■ TASK OBJECTIVE
Your output must be the line containing "Home (227, 110)" followed by every later line in the entries below, all copied exactly.

■ THE DATA

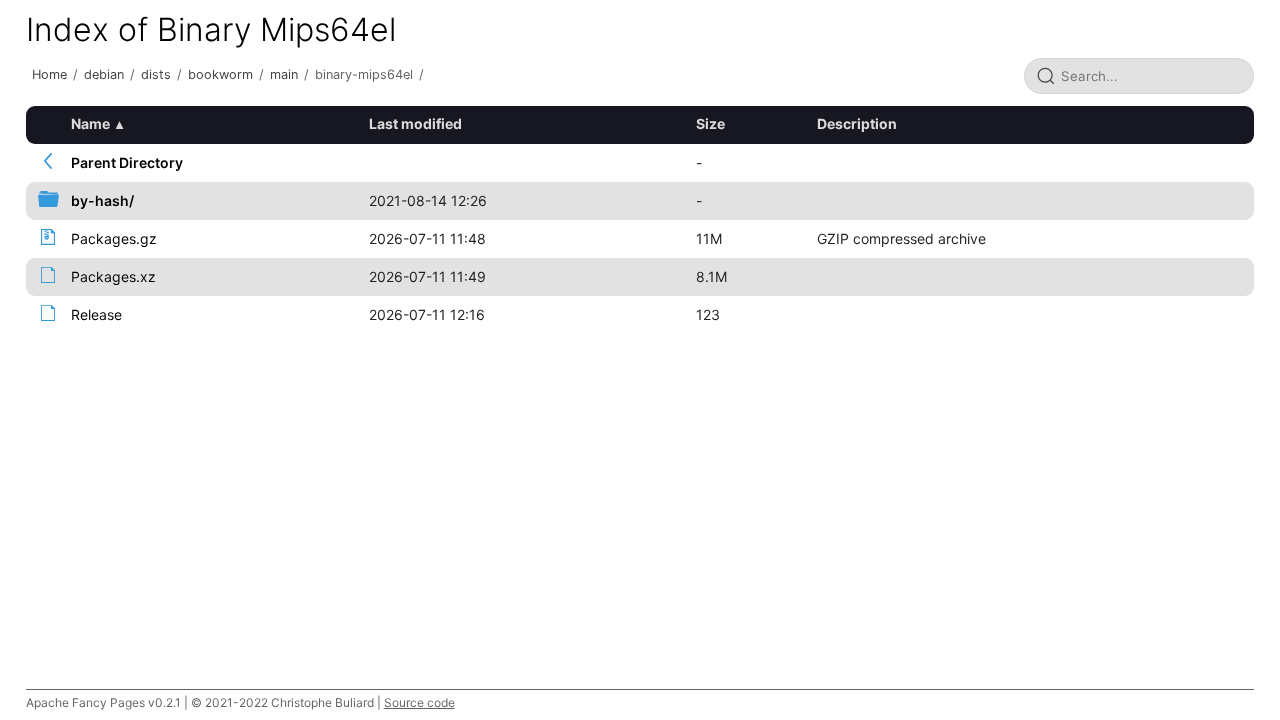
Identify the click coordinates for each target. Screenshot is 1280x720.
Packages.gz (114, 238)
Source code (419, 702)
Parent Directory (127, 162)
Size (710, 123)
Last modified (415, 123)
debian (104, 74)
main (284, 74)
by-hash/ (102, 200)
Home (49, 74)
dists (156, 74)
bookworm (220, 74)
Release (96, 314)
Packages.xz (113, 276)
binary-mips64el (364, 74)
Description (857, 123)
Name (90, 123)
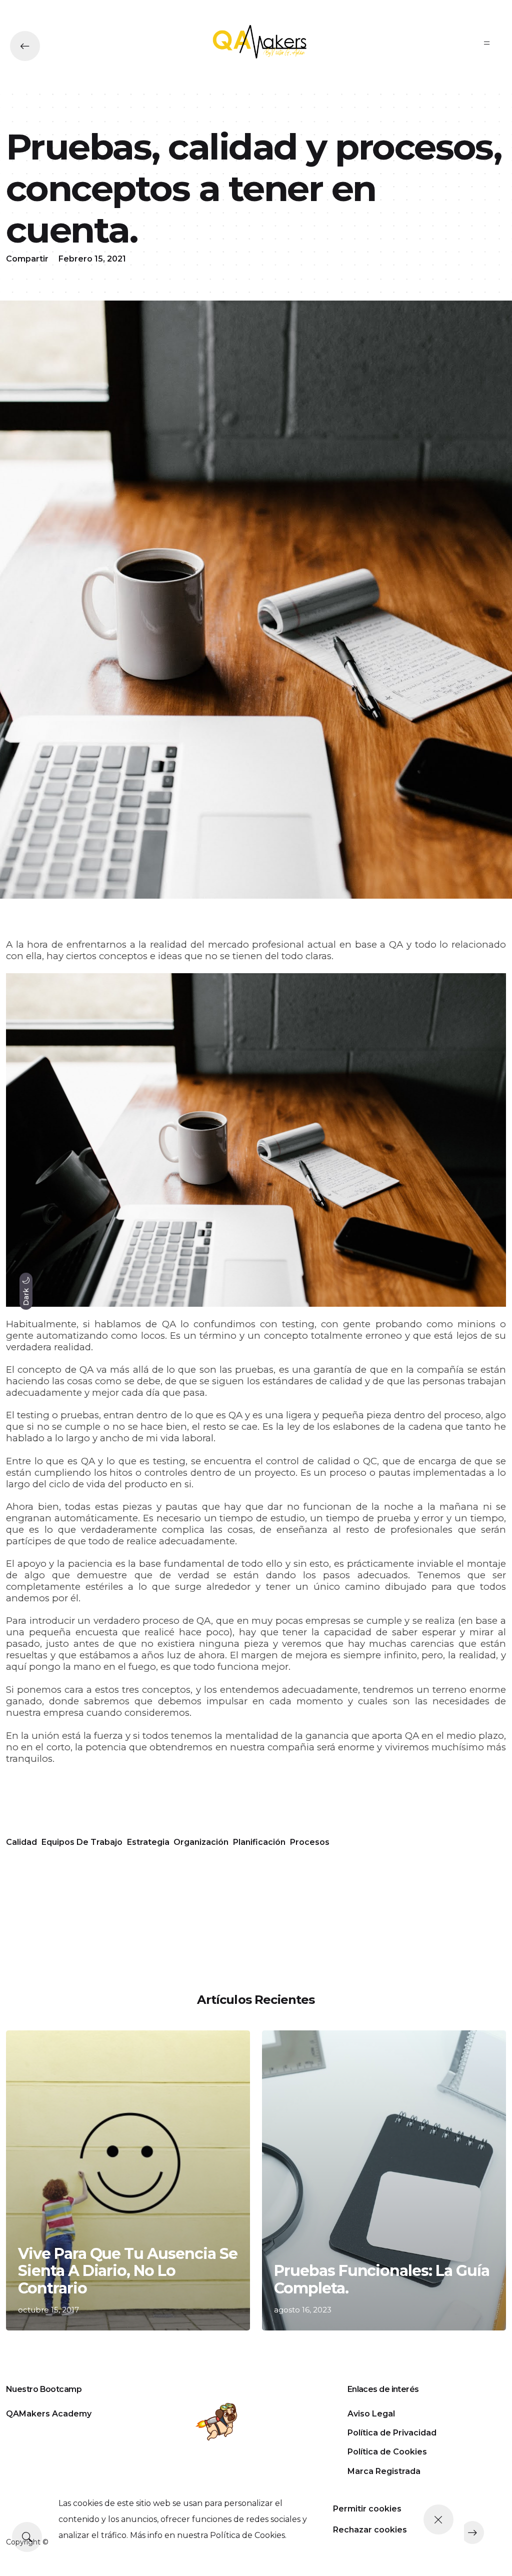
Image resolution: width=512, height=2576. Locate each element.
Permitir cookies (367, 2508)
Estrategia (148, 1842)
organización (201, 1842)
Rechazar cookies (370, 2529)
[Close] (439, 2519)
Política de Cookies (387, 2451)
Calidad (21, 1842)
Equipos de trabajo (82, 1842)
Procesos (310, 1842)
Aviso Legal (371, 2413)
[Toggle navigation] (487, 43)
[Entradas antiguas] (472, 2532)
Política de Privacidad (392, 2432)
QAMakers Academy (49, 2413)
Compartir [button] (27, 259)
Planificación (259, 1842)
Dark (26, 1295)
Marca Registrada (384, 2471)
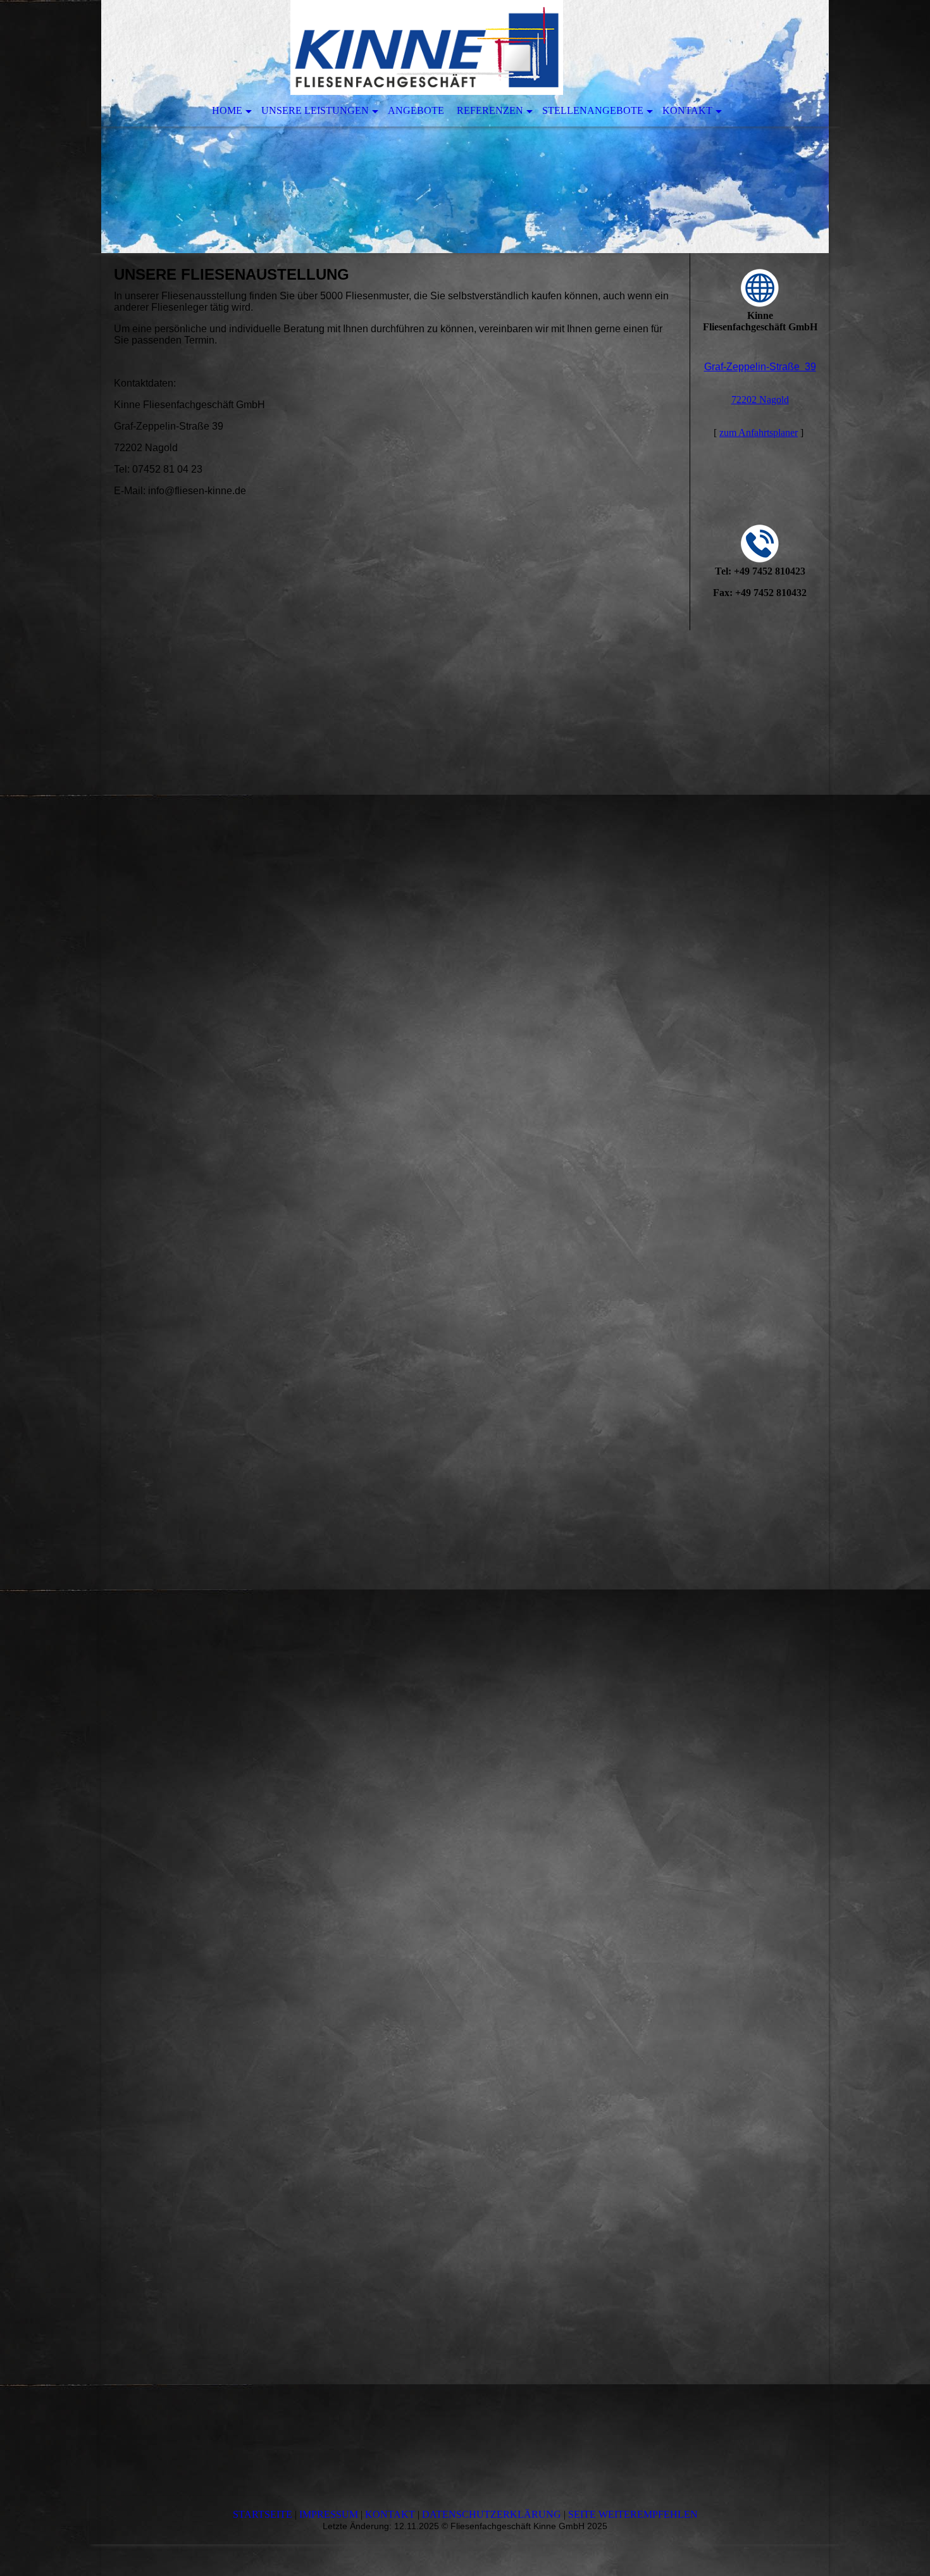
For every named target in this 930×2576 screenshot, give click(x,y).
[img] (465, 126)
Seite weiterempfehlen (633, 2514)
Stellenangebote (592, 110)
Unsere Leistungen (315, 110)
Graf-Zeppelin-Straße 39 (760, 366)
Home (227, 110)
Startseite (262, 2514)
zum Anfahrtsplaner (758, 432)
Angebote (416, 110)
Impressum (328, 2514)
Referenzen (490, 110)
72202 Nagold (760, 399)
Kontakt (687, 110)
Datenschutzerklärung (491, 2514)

■ RESULT BELOW
Home (227, 110)
Startseite (262, 2514)
zum Anfahrtsplaner (758, 432)
Angebote (416, 110)
Impressum (328, 2514)
Referenzen (490, 110)
72202 Nagold (760, 399)
Kontakt (687, 110)
Datenschutzerklärung (491, 2514)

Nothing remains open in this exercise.